Intent & Description
A Data Lakehouse implements a structured transactional layer (such as Delta Lake, Apache Iceberg, or Apache Hudi) directly on top of cheap object storage, enabling both analytics (BI queries) and machine learning on the same copy of data.
Real-world Use Case
Consolidating raw telemetry logs, semi-structured JSON, and structured financial tables into a single platform with strict compliance.
Advantages
- Eliminates redundant, complex ETL pipelines between data lakes and warehouses.
- Supports ACID transactions, schema enforcement, and versioning (time travel).

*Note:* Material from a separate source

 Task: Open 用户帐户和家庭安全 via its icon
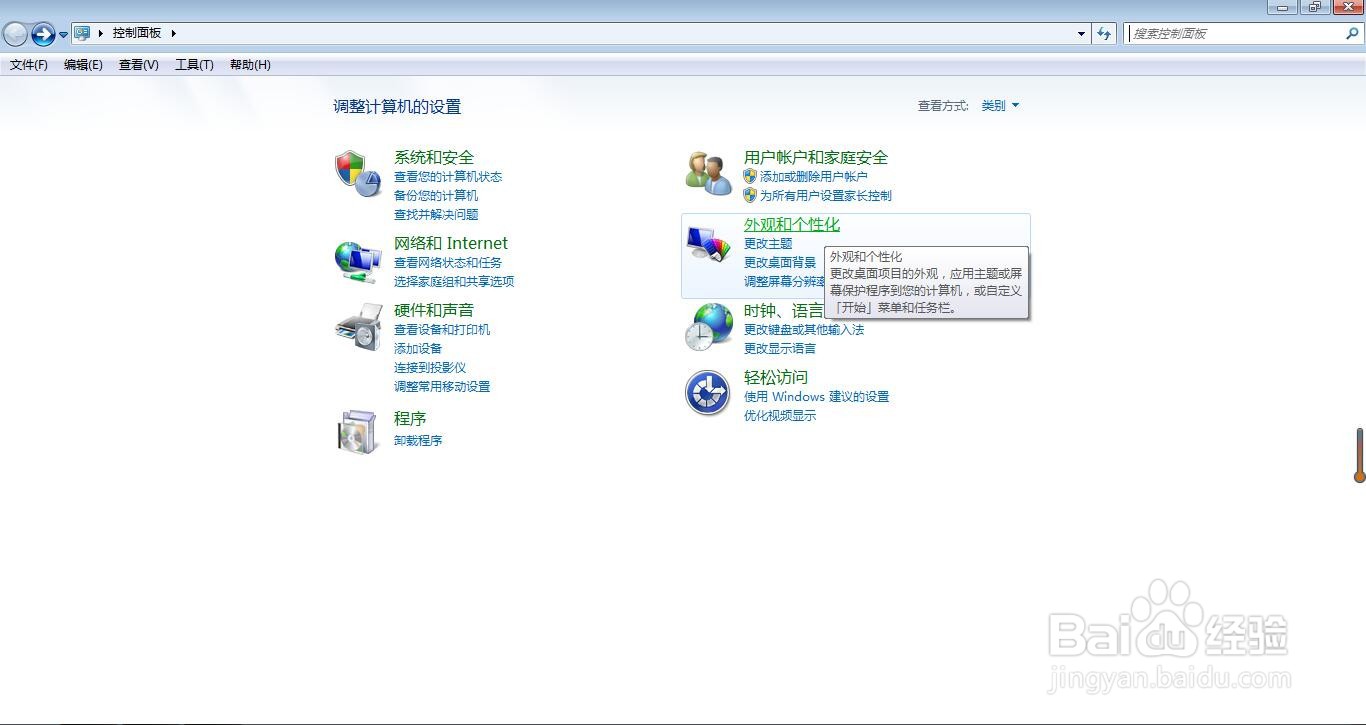tap(708, 172)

- Open storage formats prevent vendor lock-in.
Disadvantages
- Still relatively complex compared to using a fully managed cloud-native data warehouse.
Implementation Example
-- SQL example creating a Delta Lakehouse table with schema enforcement and partitions
CREATE TABLE IF NOT EXISTS lakehouse.sales (
sale_id INT NOT NULL,
customer_id INT,
amount DECIMAL(10, 2),
sale_date DATE
)
USING delta
PARTITIONED BY (sale_date)
COMMENT 'Transactional Sales Lakehouse Table';
-- Time travel query reading historical snapshot
SELECT * FROM lakehouse.sales TIMESTAMP AS OF '2026-06-01 00:00:00';